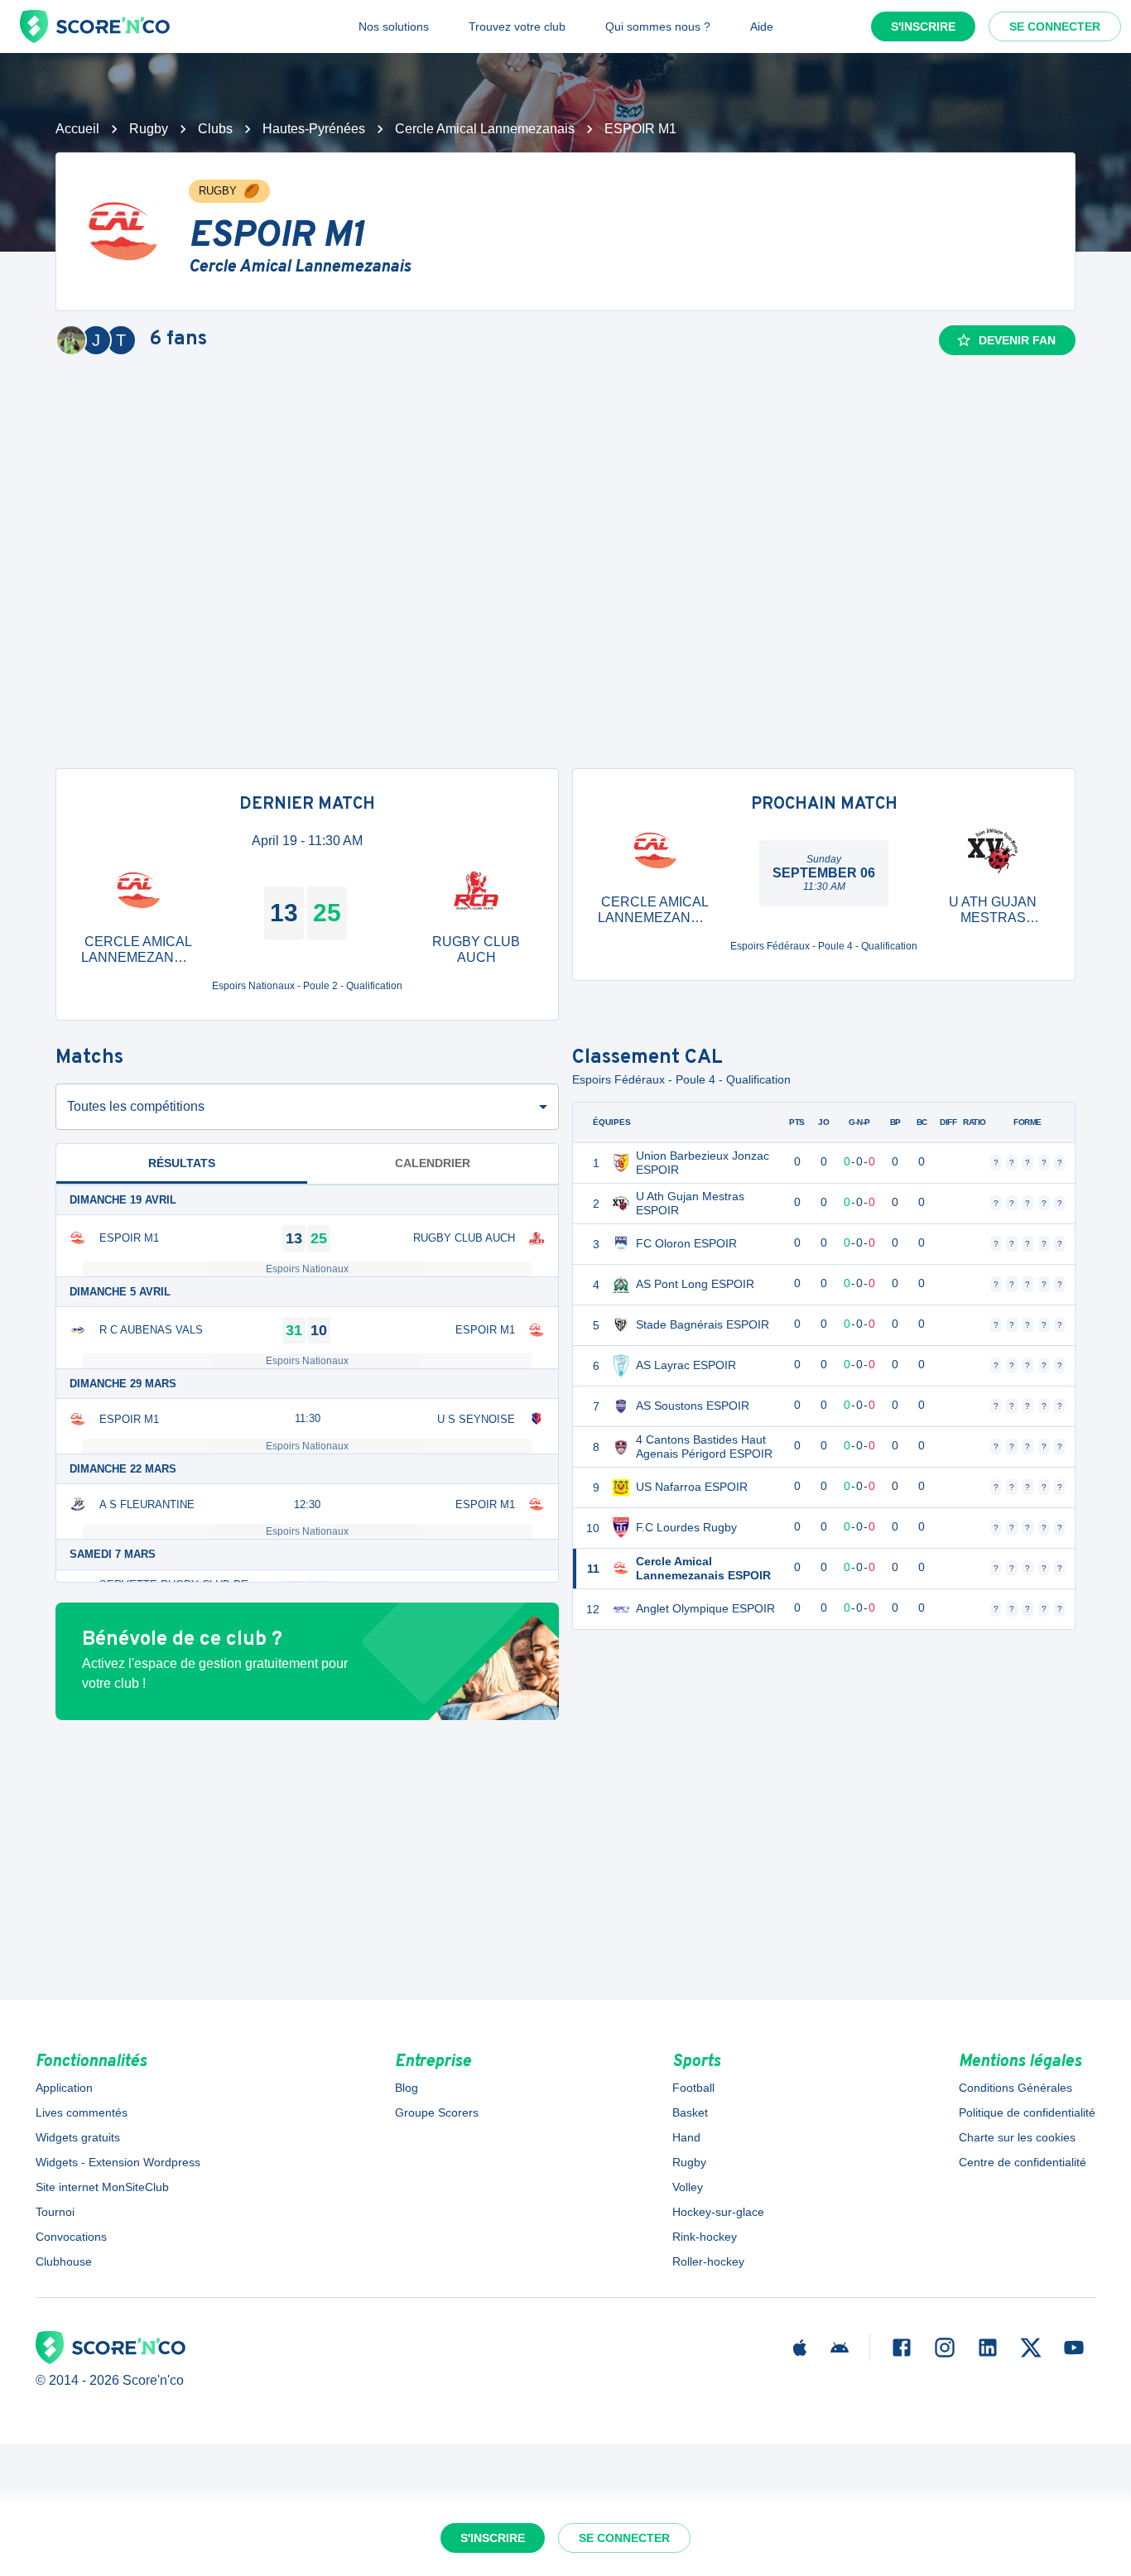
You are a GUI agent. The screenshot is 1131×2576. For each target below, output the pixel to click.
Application (64, 2087)
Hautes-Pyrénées (313, 129)
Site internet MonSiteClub (102, 2187)
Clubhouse (64, 2261)
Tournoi (55, 2211)
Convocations (71, 2236)
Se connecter (1054, 26)
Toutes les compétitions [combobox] (136, 1106)
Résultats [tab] (181, 1163)
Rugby (148, 129)
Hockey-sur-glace (718, 2211)
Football (693, 2087)
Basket (690, 2112)
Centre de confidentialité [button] (1022, 2162)
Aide (761, 26)
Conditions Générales (1015, 2087)
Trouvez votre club (517, 26)
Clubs (215, 129)
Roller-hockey (708, 2261)
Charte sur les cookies (1017, 2137)
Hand (686, 2137)
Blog (406, 2087)
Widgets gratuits (78, 2137)
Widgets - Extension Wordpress (118, 2162)
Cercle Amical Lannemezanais (485, 129)
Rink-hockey (704, 2236)
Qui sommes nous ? (657, 26)
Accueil (77, 129)
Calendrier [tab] (432, 1163)
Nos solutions (394, 26)
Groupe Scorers (437, 2112)
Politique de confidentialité (1027, 2112)
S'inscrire (923, 26)
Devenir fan (1017, 340)
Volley (687, 2187)
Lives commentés (82, 2112)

** Description of the task **
Without the pictures, give back the entries exactly.

** Result **
You are a GUI agent. The screenshot is 1131×2576. For each target below, output the pixel to click.
Application (64, 2087)
Hautes-Pyrénées (313, 129)
Site internet MonSiteClub (102, 2187)
Clubhouse (64, 2261)
Tournoi (55, 2211)
Convocations (71, 2236)
Se connecter (1054, 26)
Toutes les compétitions [combobox] (136, 1106)
Résultats [tab] (181, 1163)
Rugby (148, 129)
Hockey-sur-glace (718, 2211)
Football (693, 2087)
Basket (690, 2112)
Centre de confidentialité [button] (1022, 2162)
Aide (761, 26)
Conditions Générales (1015, 2087)
Trouvez votre club (517, 26)
Clubs (215, 129)
Roller-hockey (708, 2261)
Charte sur les cookies (1017, 2137)
Hand (686, 2137)
Blog (406, 2087)
Widgets gratuits (78, 2137)
Widgets - Extension Wordpress (118, 2162)
Cercle Amical Lannemezanais (485, 129)
Rink-hockey (704, 2236)
Qui sommes nous ? (657, 26)
Accueil (77, 129)
Calendrier [tab] (432, 1163)
Nos solutions (394, 26)
Groupe Scorers (437, 2112)
Politique de confidentialité (1027, 2112)
S'inscrire (923, 26)
Devenir fan (1017, 340)
Volley (687, 2187)
Lives commentés (82, 2112)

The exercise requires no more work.